● EJERCICIO 1: Convierte en una lista breve el párrafo del texto sobre la Sociedad de la Información que empieza con "A diferencia de épocas anteriores". Conserva sus datos principales.
● EJERCICIO 2: Según el texto sobre la Sociedad de la Información, distintos autores han definido con metáforas el fenómeno de la sobrecarga informativa. Haz una lista con todas esas metáforas, cada una con su autor y su año.
● EJERCICIO 3:
Responde estas preguntas con datos del texto sobre la Sociedad de la Información:
(a) ¿Qué tipo de sociedades dejó atrás la revolución industrial a finales del siglo XVIII?
(b) ¿En qué año y en qué libro alertó Alvin Toffler por primera vez de la sobrecarga informativa?
(c) ¿Qué autor usó el término "tecnoestrés" y en qué año?

● FRAGMENTO DEL TEXTO:
####################

A diferencia de épocas anteriores de la historia, no cabe duda de que en la actualidad la información no es un bien escaso. No en vano, es un lugar común denominar la era actual con el calificativo de ‘Sociedad de la Información”, pues la generación, el procesamiento y la transmisión de la información se han convertido en fuentes fundamentales de la productividad y el poder, debido a las nuevas condiciones tecnológicas surgidas en este período histórico (Castells, 1997). Aunque el término no tiene una definición unívoca y suscita controversias (Trejo Delarbre, 2006: 31-73), es útil en la medida en que sirve para aludir al cambio de paradigma que, dentro de la era moderna, han experimentado las estructuras industriales y las relaciones sociales. De igual modo que la ‘revolución industrial’ conllevó a finales del siglo XVIII la superación de las sociedades esencialmente agrarias –y permitió el acceso generalizado a los bienes materiales producidos por otros– y, posteriormente, el advenimiento de la ‘sociedad postindustrial’ marcó el acceso general a los servicios prestados por los demás, la Sociedad de la Información surge por la capacidad general y casi ilimitada para acceder a la información generada por otros.

Esta extraordinaria abundancia de información es una ventaja para los ciudadanos –que tienen así más contenidos a su alcance, a menudo gratuitos e instantáneos–, pero también conlleva nuevos desafíos y puede acarrear algunos problemas de orden cognitivo o psicológico. Ya en 1970 Alvin Toffler alertaba por primera vez en su libro Future Shock de la sobrecarga informativa (information overload) como un perjuicio específico derivado de este nuevo contexto social, cuando el individuo carece de herramientas o habilidades para asimilar correctamente un volumen excesivo de información. Desde entonces, han sido numerosos los autores que de manera creciente han abordado la cuestión, ya sea definiendo el fenómeno en sí con diversas metáforas: “nube tóxica de datos” (Shenk, 1997), “torrente mediático” (Gitlin, 2005), “infoxicación” (Cornella, 2008), “infopolución” (Bray, 2008), “diluvio de información” (Gleick, 2011); “infoglut” (Andrejevic, 2013); ya sea enfocándose en “el lado oscuro de la información” (Bawden y Robinson, 2009), es decir, las patologías que dicho fenómeno puede causar en las personas: “tecnoestrés” (Brod, 1984); aburrimiento (Klapp, 1986); “ansiedad informativa” (Wurman, 1989), “síndrome de fatiga informativa” (Reuters, 1996), “sobrecarga cognitiva” (Kirsch, 2000), “obesidad informativa” (Whitworth, 2009), etc.

####################

● EXTRACTOS DE ENTRADAS:
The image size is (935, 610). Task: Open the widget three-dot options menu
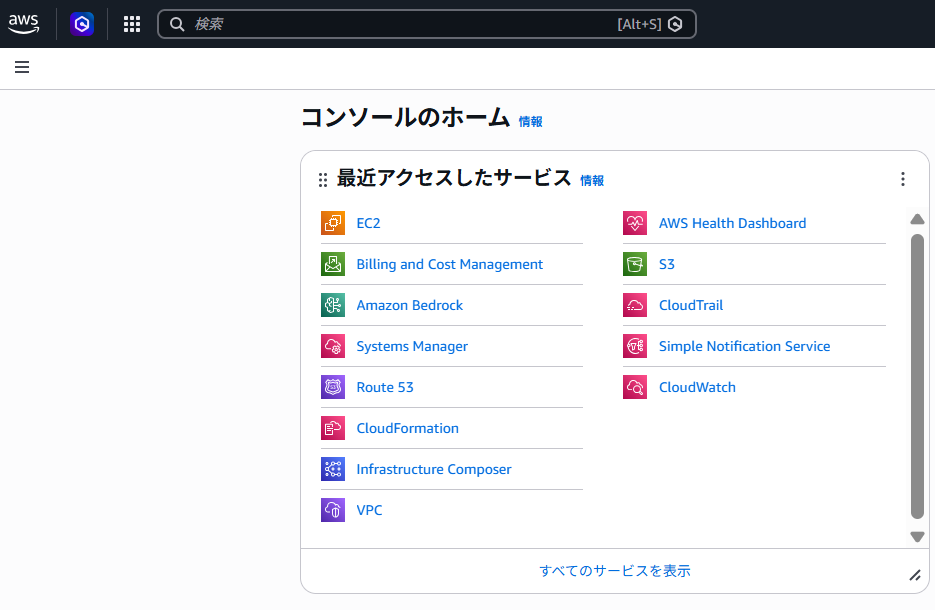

####################

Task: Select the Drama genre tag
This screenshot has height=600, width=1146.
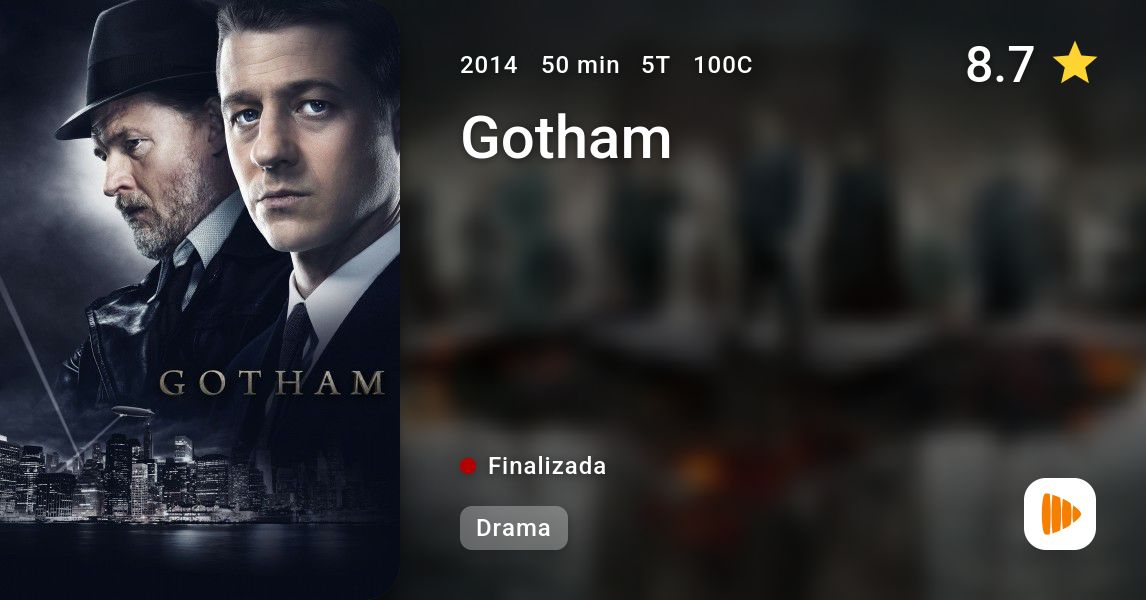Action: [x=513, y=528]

####################

● RESPUESTA ESPERADA 1:
- A diferencia de épocas anteriores, hoy la información no es un bien escaso.
- Por eso se suele llamar a la era actual "Sociedad de la Información". Generar, procesar y transmitir información se han vuelto fuentes clave de productividad y poder, gracias a nuevas condiciones tecnológicas (Castells, 1997).
- El término no tiene una única definición y causa polémica (Trejo Delarbre, 2006: 31-73). Aun así, sirve para nombrar el cambio de paradigma que han vivido las estructuras industriales y las relaciones sociales.
- A finales del siglo XVIII, la revolución industrial dejó atrás las sociedades esencialmente agrarias y dio acceso general a los bienes materiales producidos por otros.
- Después, la sociedad postindustrial dio acceso general a los servicios prestados por los demás.
- De la misma manera, la Sociedad de la Información nace de la capacidad general y casi ilimitada de acceder a la información generada por otros.

● RESPUESTA ESPERADA 2:
- "nube tóxica de datos" (Shenk, 1997)
- "torrente mediático" (Gitlin, 2005)
- "infoxicación" (Cornella, 2008)
- "infopolución" (Bray, 2008)
- "diluvio de información" (Gleick, 2011)
- "infoglut" (Andrejevic, 2013)

● RESPUESTA ESPERADA 3:
(a) Las sociedades esencialmente agrarias.
(b) En 1970, en su libro Future Shock.
(c) Brod, en 1984.